Start of Exercise data

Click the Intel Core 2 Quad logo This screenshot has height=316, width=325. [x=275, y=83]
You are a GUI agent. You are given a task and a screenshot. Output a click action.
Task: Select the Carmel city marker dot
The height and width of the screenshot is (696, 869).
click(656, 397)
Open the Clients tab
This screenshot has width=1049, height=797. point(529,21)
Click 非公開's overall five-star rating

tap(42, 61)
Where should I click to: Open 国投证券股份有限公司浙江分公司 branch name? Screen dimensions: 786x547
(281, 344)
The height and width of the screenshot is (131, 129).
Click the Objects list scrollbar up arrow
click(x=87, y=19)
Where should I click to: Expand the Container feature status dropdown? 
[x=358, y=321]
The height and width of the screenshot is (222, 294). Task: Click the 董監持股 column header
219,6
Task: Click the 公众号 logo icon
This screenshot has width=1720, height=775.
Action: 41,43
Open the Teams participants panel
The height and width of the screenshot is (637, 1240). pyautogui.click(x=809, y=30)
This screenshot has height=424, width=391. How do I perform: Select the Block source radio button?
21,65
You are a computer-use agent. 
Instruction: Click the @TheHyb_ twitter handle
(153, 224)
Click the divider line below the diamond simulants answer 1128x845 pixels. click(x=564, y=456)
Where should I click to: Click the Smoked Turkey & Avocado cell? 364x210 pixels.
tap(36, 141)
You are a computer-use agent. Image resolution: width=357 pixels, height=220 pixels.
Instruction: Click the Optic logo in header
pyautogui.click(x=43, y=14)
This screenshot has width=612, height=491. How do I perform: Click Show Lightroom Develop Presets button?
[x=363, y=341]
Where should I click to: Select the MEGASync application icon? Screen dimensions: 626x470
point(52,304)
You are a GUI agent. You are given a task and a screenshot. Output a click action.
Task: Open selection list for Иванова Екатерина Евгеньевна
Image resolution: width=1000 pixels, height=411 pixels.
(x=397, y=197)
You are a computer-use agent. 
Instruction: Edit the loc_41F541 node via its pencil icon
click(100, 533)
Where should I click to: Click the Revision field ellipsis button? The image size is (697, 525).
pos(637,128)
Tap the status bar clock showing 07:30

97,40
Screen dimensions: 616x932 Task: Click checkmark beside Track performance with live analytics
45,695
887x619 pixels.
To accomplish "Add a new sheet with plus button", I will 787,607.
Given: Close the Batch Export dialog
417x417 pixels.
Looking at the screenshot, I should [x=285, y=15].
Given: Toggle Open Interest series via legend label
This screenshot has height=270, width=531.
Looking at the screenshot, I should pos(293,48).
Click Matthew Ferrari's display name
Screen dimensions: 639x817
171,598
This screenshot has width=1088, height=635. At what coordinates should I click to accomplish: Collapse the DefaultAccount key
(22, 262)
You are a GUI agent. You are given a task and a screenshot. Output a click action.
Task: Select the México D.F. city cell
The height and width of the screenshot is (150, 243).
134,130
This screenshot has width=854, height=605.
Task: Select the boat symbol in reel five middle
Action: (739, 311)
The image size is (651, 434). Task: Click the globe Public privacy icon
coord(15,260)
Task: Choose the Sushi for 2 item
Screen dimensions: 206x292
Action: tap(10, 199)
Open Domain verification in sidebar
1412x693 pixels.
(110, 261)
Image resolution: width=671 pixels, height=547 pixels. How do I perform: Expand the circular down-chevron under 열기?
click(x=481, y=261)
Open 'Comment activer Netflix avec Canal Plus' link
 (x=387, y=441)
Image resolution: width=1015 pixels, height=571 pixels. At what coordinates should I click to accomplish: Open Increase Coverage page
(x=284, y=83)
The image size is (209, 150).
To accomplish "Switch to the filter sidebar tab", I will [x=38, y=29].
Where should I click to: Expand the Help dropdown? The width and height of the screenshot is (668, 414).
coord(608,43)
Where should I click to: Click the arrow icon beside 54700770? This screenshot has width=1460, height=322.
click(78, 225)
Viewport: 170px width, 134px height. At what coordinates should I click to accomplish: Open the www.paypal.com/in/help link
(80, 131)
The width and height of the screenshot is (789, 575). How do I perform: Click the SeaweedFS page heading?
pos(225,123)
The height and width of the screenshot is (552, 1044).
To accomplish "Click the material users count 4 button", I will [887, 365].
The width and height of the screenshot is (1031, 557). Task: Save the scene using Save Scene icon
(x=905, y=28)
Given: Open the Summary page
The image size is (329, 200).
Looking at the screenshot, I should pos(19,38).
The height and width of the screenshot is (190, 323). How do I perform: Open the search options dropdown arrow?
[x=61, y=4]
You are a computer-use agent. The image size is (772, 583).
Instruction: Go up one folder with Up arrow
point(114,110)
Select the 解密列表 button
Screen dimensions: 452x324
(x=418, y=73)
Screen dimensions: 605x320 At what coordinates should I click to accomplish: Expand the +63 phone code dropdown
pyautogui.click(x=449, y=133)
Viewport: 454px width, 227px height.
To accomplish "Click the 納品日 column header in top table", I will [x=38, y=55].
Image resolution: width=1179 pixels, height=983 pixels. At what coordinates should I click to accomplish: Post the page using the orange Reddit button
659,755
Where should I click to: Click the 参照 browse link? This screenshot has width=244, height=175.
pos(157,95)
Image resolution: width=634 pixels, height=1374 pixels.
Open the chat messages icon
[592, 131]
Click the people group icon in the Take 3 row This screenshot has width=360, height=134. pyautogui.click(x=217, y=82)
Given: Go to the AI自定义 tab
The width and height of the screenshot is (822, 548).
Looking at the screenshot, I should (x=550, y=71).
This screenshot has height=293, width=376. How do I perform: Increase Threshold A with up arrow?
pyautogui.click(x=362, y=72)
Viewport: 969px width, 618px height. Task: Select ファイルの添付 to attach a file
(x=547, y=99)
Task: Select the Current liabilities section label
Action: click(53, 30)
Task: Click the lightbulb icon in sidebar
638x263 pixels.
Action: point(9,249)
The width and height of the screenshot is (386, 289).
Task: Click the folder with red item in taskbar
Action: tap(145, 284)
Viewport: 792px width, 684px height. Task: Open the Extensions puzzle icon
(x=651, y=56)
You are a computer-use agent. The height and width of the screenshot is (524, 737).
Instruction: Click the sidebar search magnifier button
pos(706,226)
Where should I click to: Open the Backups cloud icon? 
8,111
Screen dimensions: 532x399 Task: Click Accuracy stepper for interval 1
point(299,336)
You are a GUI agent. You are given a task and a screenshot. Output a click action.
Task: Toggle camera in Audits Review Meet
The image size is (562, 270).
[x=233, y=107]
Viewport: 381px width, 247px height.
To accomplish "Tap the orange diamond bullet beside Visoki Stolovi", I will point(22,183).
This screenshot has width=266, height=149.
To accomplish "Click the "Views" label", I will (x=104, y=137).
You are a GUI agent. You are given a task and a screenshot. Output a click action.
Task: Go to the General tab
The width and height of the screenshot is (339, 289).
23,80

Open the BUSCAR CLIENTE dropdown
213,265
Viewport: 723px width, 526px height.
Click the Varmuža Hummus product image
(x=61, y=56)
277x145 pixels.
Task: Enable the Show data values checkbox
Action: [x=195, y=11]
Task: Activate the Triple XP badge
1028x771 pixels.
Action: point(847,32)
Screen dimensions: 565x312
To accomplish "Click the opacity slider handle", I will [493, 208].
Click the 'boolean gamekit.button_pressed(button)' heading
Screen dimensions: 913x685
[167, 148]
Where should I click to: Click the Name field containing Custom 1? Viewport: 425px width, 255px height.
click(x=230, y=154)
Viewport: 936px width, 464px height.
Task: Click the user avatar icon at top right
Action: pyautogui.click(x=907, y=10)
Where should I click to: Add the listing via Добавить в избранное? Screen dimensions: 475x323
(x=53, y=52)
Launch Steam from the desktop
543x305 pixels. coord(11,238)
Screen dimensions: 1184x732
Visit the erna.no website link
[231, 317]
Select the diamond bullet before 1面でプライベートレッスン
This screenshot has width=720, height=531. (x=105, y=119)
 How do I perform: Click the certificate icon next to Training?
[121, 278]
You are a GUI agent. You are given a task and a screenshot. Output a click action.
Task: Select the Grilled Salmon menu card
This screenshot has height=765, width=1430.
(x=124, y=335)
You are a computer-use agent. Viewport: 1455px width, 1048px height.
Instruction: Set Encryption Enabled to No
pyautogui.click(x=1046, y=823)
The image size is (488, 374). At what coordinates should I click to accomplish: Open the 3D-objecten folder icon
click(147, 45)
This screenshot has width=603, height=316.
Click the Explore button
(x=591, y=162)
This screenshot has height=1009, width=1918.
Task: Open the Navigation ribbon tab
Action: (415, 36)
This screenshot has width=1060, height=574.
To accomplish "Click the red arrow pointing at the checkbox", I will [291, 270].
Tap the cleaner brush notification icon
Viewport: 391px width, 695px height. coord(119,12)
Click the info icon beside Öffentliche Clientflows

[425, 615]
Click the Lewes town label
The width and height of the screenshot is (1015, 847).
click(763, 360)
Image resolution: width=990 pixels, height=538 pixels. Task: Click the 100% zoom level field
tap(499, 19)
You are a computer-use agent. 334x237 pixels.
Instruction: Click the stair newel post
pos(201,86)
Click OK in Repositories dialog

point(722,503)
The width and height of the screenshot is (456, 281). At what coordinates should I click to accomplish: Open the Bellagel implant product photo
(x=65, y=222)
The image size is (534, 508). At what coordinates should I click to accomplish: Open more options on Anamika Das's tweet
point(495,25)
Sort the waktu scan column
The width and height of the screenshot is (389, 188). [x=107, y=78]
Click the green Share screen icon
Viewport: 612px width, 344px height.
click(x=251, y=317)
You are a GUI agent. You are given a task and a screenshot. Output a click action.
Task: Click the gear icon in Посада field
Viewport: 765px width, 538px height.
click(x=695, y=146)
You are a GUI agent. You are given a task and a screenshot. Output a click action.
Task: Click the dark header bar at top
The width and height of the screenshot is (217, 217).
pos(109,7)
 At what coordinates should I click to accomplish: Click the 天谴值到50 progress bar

End of Exercise data

Your answer should consist only of the lines from the one with "Instruction: Click the stair newel post" through the last line of the entries above, retyped exactly.

*Exercise output:*
Instruction: Click the stair newel post
pos(201,86)
Click OK in Repositories dialog

point(722,503)
The width and height of the screenshot is (456, 281). At what coordinates should I click to accomplish: Open the Bellagel implant product photo
(x=65, y=222)
The image size is (534, 508). At what coordinates should I click to accomplish: Open more options on Anamika Das's tweet
point(495,25)
Sort the waktu scan column
The width and height of the screenshot is (389, 188). [x=107, y=78]
Click the green Share screen icon
Viewport: 612px width, 344px height.
click(x=251, y=317)
You are a GUI agent. You are given a task and a screenshot. Output a click action.
Task: Click the gear icon in Посада field
Viewport: 765px width, 538px height.
click(x=695, y=146)
You are a GUI agent. You are given a task and a screenshot. Output a click action.
Task: Click the dark header bar at top
The width and height of the screenshot is (217, 217).
pos(109,7)
 At what coordinates should I click to accomplish: Click the 天谴值到50 progress bar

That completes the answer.